(Document extract):
# # # #
Lamin Sanneh, the D. Willis James Professor of Missions and World Christianity, was a featured guest recently on the Connecticut Public Radio station WNPR in Hartford, speaking on the topic of Islamic worship traditions. An expert in interfaith relations, and Christian-Muslim relations in particular, Sanneh is series editor of the multi-volume Oxford Studies in World Christianity. He also serves as director of the newly created World Christianity Initiative at Yale and is a member of the Vatican’s Pontifical Commission on Religious Relations with Muslims.
Former YDS Dean Richard Wood ’65 Ph.D. has been awarded the Order of the Rising Sun by the government of Japan, the second highest honor conferred by the government. A ceremony will be at the Consul-General's residence in New York on Jan 22. Wood has served as interim president of the Japan Society and as chair of the Japan-U.S. Friendship Commission in Washington, D.C. He served a four-year term as dean at YDS from 1996-2000. From 2001-2006 he was president of the United Board for Christian Higher Education.
"Our attendance is staying the same and increasing a little bit. In this time of chaos, a community of faith can offer grounding and certainty amidst the turmoil." Brandon Johnson ’08 M.Div., associate minister at the United Church of Santa Fe, Santa Fe (New Mexico) Reporter, Nov. 25, 2009, in a story about church finances amid the financial decline.
Claude Welch ’45 B.D., ’50 Ph.D., former dean, president, and professor emeritus of historical theology at the Graduate Theological Union (GTU), died Nov. 6. He served as Graduate Theological Union Dean and President from 1971 to 1982 and as Dean from 1982 to 1987, when he retired. He taught 19th Century Theology throughout his career, and authored several books, among them Protestant Theology, co-authored with John Dillenberger, 1954; and the seminal 2-volume Protestant Thought in the Nineteenth Century, 1985.
Karl Phillip ’43 B.D. died at his home in Madison, CT on Oct. 23 at the age of 93. During his long career as a minister, he served a number of congregations, including Cadman Memorial Church in Brooklyn, NY, Sauguoit Valley Larger Parish in New York, the First Congregational Church in Mt. Vernon, OH, and Old Stone Church (UCC) in East Haven, CT. In 1966 he became Area Minister for the UCC Massachusetts Conference staff. His last parish before retirement was the Congregational Church of Boothbay Harbor, ME.
# # # #
(Information provided):

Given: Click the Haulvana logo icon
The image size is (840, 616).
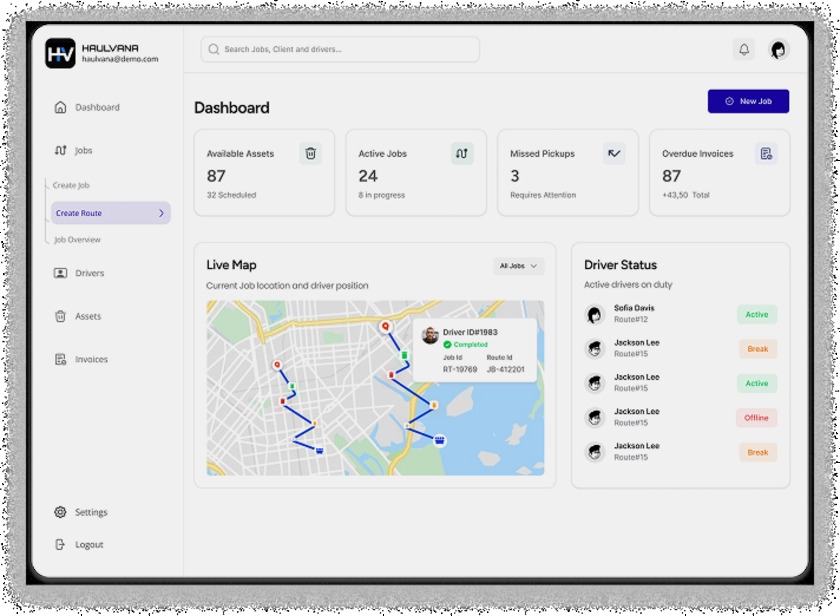Looking at the screenshot, I should pyautogui.click(x=60, y=53).
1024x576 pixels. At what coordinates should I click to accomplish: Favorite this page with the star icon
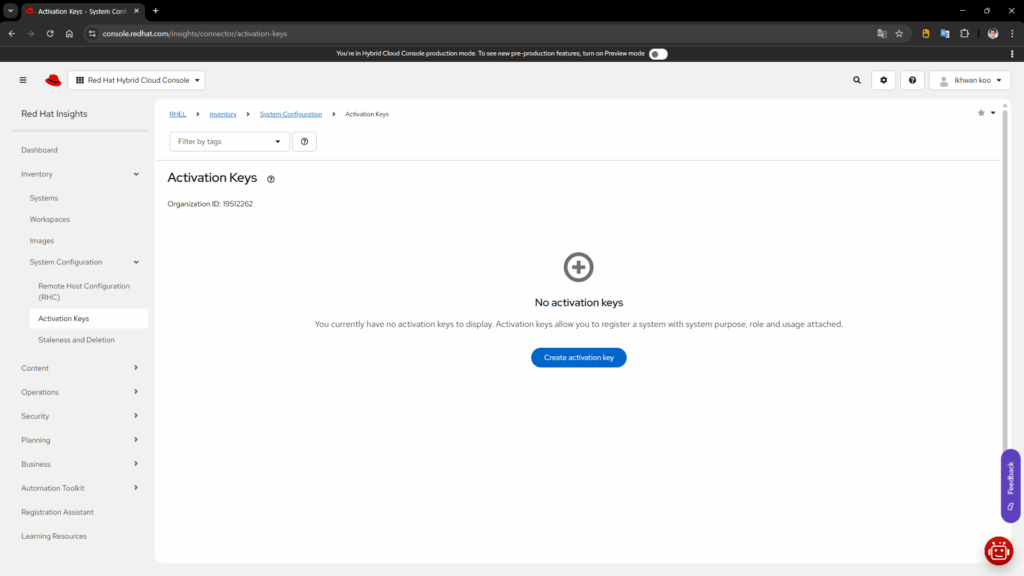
# # # #
(Exercise tasks):
1/ Answer these questions using the divinity school news notes.
(a) Which honor did the government of Japan award to Richard Wood?
(b) In what year was the two-volume Protestant Thought in the Nineteenth Century published?
(c) How old was Karl Phillip when he died?
2/ Continue the divinity school news notes from the point where they stop.
None of the data is needed for this work.

(Solved problems):
1/
(a) The Order of the Rising Sun
(b) 1985
(c) 93

2/
“Evangelical Christianity is growing in many parts of the world, and accompanying that growth has been a resurgence of Calvinist theology. In that context, Edwards is attractive not only because he is probably the greatest Calvinist theologian other than John Calvin himself, but because he also was a great defender of religious revivals, which are the source of evangelical worldwide growth.” George Marsden ’65 Ph.D., Nov. 30, 2009, Yale Daily News, in an article about overseas expansion of the Jonathan Edwards Center at Yale.
"I would use the terms progressive and unabashedly Christian. Jesus was not about excluding people. He reached out to those who were marginalized and oppressed. Gay and lesbian people, just as Africans who were enslaved, have been marginalized and oppressed in our society." Geoffrey Black ’72 M.A.R. and president of the United Church of Christ, Dec. 1, 2009, The Christian Century, in an article describing the UCC titled “On hot-button issues, UCC is anything but reserved.
Eun Young Hwang ’10 M.A.R., was awarded a $1,000 first-place prize for his essay examining today’s environmental crisis in light of Calvin’s image of God and justice. Results of the essay competition were announced Oct. 30 by the World Alliance of Reformed Churches, which coordinates the annual competition on behalf of the Lombard Prize Committee. The award is named for the Genevan banker, Georges Lombard, who served as WARC’s General Treasurer from 1948 to 1970.